Abe glaubte, dass Japans Verfassung nicht der einer unabhängigen Nation entspricht, da sie 1946 von der Besatzungsmacht USA aufgezwungen worden sei. Es wird erwartet, dass seine Partei LDP bei den Oberhauswahlen einen haushohen Sieg erringen wird und danach die Debatte um eine Verfassungsänderung an Fahrt gewinnen könnte.
Wirtschaftlich wollte Abe mit seiner "Abenomics" getauften Wirtschaftspolitik aus billigem Geld, schuldenfinanzierten Konjunkturspritzen und dem Versprechen von Strukturreformen Japan aus der jahrzehntelangen Deflation und Stagnation führen.
Zwar hat die Nummer drei der Weltwirtschaft unter Abe zwischenzeitlich die längste Wachstumsphase seit Jahren erlebt.
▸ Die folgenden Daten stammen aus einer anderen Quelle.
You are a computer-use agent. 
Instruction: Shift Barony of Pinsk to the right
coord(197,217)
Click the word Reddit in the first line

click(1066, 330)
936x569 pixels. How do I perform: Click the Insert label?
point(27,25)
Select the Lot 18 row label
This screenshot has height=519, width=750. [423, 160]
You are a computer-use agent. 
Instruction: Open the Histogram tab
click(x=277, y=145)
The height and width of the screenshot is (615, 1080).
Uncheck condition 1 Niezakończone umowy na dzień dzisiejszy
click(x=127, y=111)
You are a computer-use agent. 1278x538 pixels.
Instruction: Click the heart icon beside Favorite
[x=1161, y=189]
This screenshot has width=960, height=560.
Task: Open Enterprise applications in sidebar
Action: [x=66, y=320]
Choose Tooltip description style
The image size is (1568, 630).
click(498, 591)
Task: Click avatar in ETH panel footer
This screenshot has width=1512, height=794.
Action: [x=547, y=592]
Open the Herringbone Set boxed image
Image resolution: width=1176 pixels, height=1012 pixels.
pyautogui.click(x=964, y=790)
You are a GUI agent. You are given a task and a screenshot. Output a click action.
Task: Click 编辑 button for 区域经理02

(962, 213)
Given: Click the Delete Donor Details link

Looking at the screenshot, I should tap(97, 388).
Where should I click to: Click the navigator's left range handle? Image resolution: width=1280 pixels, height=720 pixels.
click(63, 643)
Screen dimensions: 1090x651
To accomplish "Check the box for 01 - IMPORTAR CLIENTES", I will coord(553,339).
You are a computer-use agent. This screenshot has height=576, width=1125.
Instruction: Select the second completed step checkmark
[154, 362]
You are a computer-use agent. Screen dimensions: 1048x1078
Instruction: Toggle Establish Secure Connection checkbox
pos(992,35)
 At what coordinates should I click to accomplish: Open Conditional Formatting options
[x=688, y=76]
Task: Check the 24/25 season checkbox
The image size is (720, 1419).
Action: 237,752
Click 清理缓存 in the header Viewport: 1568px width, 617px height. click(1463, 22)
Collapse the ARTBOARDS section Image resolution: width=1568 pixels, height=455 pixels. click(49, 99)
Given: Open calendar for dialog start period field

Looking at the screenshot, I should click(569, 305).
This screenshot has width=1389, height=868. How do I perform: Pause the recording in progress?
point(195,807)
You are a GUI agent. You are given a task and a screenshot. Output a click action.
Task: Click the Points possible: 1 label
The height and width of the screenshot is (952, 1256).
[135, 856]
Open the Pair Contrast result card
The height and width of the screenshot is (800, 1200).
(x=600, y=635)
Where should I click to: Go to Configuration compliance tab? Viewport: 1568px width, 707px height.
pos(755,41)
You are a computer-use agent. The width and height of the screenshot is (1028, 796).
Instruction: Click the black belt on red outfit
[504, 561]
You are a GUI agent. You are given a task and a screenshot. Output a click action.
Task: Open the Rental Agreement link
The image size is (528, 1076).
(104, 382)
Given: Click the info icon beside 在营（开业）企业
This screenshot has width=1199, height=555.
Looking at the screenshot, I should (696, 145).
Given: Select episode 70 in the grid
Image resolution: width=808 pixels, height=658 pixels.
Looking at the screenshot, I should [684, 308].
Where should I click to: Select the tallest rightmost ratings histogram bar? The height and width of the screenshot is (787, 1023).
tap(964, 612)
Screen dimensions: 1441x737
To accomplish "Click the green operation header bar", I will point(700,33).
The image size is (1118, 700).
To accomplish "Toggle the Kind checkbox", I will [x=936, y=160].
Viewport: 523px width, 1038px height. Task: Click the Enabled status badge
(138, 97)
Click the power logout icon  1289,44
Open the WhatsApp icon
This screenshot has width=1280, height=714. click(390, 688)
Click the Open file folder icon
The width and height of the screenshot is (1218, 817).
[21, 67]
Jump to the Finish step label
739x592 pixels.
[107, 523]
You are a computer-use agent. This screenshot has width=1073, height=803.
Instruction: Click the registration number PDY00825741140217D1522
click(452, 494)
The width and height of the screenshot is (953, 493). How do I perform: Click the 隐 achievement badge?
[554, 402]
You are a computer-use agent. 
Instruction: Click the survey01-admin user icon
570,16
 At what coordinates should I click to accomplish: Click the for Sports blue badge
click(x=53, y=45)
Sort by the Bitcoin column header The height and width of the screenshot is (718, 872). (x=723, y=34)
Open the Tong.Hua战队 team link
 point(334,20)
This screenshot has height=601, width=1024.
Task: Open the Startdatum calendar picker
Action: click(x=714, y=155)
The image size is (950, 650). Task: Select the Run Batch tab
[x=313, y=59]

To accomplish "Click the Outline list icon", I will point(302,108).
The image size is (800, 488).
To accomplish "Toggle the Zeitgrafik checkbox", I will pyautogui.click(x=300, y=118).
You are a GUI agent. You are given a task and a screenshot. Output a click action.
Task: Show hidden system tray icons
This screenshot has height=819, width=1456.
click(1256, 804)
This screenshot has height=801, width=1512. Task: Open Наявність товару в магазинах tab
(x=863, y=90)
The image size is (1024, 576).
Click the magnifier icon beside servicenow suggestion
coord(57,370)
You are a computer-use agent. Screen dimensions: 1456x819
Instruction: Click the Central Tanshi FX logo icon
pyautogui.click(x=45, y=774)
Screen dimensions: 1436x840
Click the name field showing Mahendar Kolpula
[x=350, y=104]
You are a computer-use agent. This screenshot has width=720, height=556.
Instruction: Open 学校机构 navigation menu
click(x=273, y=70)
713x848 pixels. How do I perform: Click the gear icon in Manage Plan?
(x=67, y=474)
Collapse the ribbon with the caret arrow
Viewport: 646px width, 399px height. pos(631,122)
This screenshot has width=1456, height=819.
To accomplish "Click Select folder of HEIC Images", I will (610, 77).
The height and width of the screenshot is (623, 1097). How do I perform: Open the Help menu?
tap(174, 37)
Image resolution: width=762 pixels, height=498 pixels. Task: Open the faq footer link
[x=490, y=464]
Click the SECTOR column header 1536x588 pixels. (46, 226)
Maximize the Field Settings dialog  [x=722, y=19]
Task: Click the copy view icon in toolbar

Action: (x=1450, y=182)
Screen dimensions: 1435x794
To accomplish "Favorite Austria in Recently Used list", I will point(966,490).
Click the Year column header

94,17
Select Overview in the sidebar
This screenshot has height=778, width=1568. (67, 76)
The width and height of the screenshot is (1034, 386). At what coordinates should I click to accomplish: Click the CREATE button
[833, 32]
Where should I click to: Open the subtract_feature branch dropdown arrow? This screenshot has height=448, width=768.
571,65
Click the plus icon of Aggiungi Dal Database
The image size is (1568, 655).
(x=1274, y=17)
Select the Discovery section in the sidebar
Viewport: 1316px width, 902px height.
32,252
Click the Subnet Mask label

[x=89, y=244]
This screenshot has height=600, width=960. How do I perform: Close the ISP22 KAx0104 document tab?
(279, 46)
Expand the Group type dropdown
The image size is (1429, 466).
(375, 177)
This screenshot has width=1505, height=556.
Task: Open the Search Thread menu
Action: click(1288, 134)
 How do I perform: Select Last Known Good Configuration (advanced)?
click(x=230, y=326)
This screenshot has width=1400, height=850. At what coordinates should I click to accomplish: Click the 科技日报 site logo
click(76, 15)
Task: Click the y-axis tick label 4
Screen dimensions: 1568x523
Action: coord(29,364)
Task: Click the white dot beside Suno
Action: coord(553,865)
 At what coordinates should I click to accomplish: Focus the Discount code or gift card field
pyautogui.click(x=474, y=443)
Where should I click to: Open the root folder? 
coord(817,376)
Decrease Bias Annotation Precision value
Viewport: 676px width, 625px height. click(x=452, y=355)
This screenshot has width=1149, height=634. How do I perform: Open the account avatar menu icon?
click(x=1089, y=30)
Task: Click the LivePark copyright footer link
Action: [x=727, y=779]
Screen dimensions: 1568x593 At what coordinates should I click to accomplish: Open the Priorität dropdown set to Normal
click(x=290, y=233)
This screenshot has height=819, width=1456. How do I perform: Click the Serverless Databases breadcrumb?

Zudem kurbelte er den Tourismus an, der vor der Corona-Pandemie viel Geld ins Land brachte. Gleichzeitig aber habe die "Abenomics" dazu geführt, dass die Gewinne in den vergangenen Jahren ungleich verteilt worden seien, beklagten Kritiker. Ein Drittel aller Beschäftigten ist ohne Festanstellung.